Pamela Kreeger

BioSketch

B.S. Chemistry, Valparaiso University 2000
Ph.D. Chemical Engineering, Northwestern University 2005
Postdoctoral Associate, Lauffenburger Lab, MIT, August 2005 – present

Primary Collaborators

Kevin Haigis, Jacks Lab, MIT

Research Interests

I am examining how two isoforms of Ras (K-Ras and N-Ras) impact apoptosis in the colon. Previous studies suggest that activated K-Ras sensitizes cells to apoptosis, while N-Ras provides an anti-apoptotic signal. This work builds upon a previous CDP research project (Janes, et al, Science 2005), and attempts to address two important issues.

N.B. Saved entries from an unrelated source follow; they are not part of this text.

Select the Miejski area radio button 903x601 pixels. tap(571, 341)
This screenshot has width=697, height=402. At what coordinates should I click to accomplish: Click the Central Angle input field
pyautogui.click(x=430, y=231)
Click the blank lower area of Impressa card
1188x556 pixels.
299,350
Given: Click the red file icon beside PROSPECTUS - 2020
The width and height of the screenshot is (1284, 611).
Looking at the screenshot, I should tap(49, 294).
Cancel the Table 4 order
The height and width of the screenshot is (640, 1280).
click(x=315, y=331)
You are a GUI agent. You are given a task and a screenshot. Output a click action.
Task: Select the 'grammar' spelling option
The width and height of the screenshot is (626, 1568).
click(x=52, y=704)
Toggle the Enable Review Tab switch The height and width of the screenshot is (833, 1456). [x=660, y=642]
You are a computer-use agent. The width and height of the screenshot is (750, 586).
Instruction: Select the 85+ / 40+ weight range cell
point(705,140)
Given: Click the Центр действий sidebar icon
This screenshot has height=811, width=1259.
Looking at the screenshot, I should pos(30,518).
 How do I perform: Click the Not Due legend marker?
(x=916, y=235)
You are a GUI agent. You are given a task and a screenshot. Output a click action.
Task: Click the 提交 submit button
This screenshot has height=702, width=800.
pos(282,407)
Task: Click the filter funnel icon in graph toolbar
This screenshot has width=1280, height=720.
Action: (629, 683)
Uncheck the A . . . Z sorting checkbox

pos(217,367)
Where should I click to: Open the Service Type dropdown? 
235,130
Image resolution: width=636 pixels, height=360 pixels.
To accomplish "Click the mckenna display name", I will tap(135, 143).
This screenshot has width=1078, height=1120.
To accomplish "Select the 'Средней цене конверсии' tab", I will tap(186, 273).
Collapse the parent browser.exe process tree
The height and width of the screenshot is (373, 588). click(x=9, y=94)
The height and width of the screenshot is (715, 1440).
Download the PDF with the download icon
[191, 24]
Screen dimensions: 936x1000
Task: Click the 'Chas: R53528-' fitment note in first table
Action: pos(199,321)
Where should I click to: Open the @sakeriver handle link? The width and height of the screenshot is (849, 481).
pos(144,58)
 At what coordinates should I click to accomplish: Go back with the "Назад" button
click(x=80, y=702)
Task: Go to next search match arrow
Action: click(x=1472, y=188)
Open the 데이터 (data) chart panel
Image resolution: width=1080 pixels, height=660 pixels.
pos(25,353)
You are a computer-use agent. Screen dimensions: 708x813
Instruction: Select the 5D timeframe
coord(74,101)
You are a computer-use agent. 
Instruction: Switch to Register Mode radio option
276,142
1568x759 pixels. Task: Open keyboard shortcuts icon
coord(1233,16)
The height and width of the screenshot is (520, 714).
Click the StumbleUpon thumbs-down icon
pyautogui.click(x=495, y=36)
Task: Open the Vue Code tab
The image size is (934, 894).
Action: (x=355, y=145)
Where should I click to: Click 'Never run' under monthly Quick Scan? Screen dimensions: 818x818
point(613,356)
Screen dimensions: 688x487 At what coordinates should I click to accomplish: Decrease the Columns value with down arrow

First, can cue-signal-response models be developed where the ‘cue’ is an intrinsic part of the cell, such as a genetic mutation? To build such a model, we are utilizing a panel of human colon carcinoma cell lines that have distinct genetic manipulations to both K-Ras and N-Ras. These cell lines show different levels of apoptosis following treatment with TNF, and have differences in both basal and stimulated signaling of key intracellular molecules such as ERK and JNK. Secondly, can cue-signal-response models be developed for more complicated paradigms, especially in vivo models? This project will be done in collaboration with the Jacks lab, utilizing their genetic mouse models of human cancer. To correlate to our in vitro studies, we will generate a dataset of intracellular signaling and apoptosis in the intestinal epithelium of mice with defined K-Ras and N-Ras genotypes.